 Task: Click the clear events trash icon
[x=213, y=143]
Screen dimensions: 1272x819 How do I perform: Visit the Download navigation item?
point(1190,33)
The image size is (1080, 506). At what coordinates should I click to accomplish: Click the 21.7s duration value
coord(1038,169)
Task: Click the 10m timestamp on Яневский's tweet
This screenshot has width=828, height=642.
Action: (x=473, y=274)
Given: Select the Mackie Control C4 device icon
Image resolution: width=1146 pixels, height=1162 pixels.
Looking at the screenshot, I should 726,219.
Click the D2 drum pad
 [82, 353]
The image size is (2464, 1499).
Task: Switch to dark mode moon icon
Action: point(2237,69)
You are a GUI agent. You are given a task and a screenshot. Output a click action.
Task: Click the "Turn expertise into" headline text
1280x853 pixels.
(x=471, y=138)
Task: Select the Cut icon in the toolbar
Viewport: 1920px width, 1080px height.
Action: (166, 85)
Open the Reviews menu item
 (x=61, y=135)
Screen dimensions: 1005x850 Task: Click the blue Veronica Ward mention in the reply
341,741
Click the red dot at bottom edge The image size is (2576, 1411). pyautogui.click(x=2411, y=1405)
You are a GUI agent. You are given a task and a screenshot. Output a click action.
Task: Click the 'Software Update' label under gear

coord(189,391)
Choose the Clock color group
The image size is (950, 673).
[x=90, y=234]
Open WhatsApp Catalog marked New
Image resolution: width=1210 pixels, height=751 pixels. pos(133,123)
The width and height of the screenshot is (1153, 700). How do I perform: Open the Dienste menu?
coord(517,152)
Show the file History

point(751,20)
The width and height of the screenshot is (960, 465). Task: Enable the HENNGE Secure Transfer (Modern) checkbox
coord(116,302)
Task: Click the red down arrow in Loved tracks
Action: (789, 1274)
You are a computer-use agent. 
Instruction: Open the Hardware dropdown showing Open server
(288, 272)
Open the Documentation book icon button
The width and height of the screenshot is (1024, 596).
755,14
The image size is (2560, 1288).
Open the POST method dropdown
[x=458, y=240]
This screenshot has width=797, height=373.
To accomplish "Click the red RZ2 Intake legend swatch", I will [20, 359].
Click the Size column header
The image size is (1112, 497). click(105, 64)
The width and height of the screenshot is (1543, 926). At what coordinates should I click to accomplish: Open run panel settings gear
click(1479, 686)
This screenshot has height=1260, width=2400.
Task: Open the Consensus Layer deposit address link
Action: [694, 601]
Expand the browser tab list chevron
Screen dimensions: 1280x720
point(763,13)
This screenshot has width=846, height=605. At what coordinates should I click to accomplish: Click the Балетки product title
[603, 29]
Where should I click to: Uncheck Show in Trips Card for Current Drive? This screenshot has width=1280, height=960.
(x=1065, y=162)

* * *

*INSTRUCTIONS TO FOLLOW*.
Please give the data again from its start through the line containing "coord(1038,169)", switching "trash icon" to "delete icon" and changing nothing else.

*FINAL RESULT*.
 Task: Click the clear events delete icon
[x=213, y=143]
Screen dimensions: 1272x819 How do I perform: Visit the Download navigation item?
point(1190,33)
The image size is (1080, 506). At what coordinates should I click to accomplish: Click the 21.7s duration value
coord(1038,169)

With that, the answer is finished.